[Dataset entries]
======
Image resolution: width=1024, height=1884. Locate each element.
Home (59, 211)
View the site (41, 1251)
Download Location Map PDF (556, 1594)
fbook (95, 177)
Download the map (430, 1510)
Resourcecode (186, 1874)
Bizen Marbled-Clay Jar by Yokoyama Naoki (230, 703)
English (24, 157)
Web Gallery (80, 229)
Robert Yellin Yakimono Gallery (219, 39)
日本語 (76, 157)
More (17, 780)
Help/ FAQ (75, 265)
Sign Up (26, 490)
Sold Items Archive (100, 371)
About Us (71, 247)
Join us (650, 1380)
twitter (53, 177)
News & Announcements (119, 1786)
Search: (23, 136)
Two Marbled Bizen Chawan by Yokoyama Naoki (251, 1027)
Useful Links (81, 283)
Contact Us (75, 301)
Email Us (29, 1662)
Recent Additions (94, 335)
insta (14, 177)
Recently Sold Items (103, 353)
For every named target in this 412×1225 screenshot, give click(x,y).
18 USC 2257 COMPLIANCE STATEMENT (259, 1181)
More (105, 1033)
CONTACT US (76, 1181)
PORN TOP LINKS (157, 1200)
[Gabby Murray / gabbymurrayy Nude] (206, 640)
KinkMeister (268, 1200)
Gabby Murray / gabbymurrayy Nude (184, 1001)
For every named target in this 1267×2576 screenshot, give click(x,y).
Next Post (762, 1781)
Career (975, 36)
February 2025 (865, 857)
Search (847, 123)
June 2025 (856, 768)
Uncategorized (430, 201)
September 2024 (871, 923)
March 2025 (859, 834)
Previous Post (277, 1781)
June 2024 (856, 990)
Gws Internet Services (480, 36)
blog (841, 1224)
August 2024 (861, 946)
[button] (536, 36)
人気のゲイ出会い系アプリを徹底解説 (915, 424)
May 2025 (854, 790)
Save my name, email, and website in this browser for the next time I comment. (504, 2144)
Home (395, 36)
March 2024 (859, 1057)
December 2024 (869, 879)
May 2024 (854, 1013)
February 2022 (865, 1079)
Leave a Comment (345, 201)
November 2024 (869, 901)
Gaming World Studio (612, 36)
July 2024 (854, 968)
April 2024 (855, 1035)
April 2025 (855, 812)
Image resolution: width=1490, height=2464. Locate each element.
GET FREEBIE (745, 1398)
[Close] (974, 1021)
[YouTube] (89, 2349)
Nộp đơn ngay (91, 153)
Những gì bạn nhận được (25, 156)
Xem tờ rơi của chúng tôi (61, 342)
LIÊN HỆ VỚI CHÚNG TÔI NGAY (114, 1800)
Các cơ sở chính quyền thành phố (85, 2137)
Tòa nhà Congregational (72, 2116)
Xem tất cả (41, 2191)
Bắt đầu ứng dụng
======
- [What to work on]
Reproduce the lines of the entries above from the one with "Download Location Map PDF (556, 1594)" to the one with "News & Announcements (119, 1786)", both included, exactly and without any other line.

- [Expected output]
Download Location Map PDF (556, 1594)
fbook (95, 177)
Download the map (430, 1510)
Resourcecode (186, 1874)
Bizen Marbled-Clay Jar by Yokoyama Naoki (230, 703)
English (24, 157)
Web Gallery (80, 229)
Robert Yellin Yakimono Gallery (219, 39)
日本語 (76, 157)
More (17, 780)
Help/ FAQ (75, 265)
Sign Up (26, 490)
Sold Items Archive (100, 371)
About Us (71, 247)
Join us (650, 1380)
twitter (53, 177)
News & Announcements (119, 1786)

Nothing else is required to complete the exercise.